NegativeSampling¶
Generate negative sample to train models.
Parameters¶
-
size
-
train_triples
-
entities
-
relations
-
seed – defaults to
42
Examples¶
>>> from ckb import datasets
>>> from ckb import sampling
>>> import torch
>>> _ = torch.manual_seed(42)
>>> train = [
... ("Le stratege", "is_available", "Netflix"),
... ("The Imitation Game", "is_available", "Netflix"),
... ("Star Wars", "is_available", "Disney"),
... ("James Bond", "is_available", "Amazon"),
... ]
>>> dataset = datasets.Dataset(
... train = train,
... batch_size = 2,
... seed = 42,
... shuffle = False,
... )
>>> negative_sampling = sampling.NegativeSampling(
... size = 5,
... train_triples = dataset.train,
... entities = dataset.entities,
... relations = dataset.relations,
... seed = 42,
... )
>>> sample = torch.tensor([[0, 0, 4], [1, 0, 4]])

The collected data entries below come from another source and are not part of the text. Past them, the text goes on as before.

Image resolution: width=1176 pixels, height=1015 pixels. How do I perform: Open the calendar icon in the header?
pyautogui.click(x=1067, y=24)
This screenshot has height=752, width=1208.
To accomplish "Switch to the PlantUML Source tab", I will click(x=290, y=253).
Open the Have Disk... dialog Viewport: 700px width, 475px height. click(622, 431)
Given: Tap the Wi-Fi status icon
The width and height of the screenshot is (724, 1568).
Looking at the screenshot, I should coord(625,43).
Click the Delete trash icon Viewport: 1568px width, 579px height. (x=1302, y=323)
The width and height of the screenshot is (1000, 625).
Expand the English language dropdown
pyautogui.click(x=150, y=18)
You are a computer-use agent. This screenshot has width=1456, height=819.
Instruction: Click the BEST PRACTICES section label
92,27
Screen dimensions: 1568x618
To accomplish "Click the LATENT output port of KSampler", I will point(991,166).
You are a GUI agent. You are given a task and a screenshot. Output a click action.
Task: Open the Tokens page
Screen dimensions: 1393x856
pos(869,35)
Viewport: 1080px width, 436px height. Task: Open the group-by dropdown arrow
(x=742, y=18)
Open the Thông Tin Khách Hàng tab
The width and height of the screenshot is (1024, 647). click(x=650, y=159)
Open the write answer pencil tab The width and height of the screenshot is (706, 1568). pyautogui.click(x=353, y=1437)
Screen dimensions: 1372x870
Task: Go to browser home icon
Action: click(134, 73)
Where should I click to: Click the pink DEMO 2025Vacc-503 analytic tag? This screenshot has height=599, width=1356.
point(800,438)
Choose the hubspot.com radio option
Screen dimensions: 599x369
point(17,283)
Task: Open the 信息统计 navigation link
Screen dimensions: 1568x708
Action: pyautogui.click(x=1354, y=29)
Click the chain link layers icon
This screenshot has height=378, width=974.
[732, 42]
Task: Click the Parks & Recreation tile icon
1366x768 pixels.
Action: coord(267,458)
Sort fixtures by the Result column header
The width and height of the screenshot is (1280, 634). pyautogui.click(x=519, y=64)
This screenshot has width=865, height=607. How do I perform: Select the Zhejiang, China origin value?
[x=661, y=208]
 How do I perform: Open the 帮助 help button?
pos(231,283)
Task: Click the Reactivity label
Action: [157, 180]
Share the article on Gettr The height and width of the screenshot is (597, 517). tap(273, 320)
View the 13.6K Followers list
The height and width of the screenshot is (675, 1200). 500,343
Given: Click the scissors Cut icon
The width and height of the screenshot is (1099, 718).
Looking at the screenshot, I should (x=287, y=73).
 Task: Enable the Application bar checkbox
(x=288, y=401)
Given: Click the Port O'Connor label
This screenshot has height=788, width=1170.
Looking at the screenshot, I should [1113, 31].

>>> negative_sample = negative_sampling.generate(sample, mode='tail-batch')
>>> negative_sample
tensor([[6, 3, 6, 2, 6],
[6, 3, 6, 2, 6]])
>>> negative_sample = negative_sampling.generate(sample, mode='head-batch')
>>> train = [
... ("Le stratege", "is_available", "Netflix"),
... ("Le stratege", "is_available", "Le stratege"),
... ]
>>> dataset = datasets.Dataset(
... train = train,
... batch_size = 2,
... seed = 42,
... shuffle = False,
... )
>>> negative_sampling = sampling.NegativeSampling(
... size = 5,
... train_triples = dataset.train,
... entities = dataset.entities,
... relations = dataset.relations,
... seed = 42,
... )
>>> sample = torch.tensor([[0, 0, 1], [0, 0, 0]])
>>> negative_sample = negative_sampling.generate(sample, mode='tail-batch')
>>> negative_sample
tensor([[0, 1, 0, 0, 0],
[0, 1, 0, 0, 0]])
Methods¶
generate
Generate negative samples from a head, relation tail If the mode is set to head-batch, this method will generate a tensor of fake heads. If the mode is set to tail-batch, this method will generate a tensor of fake tails.
Parameters
- sample
- mode
get_true_head_and_tail
Build a dictionary to filter out existing triples from fakes ones.
- triples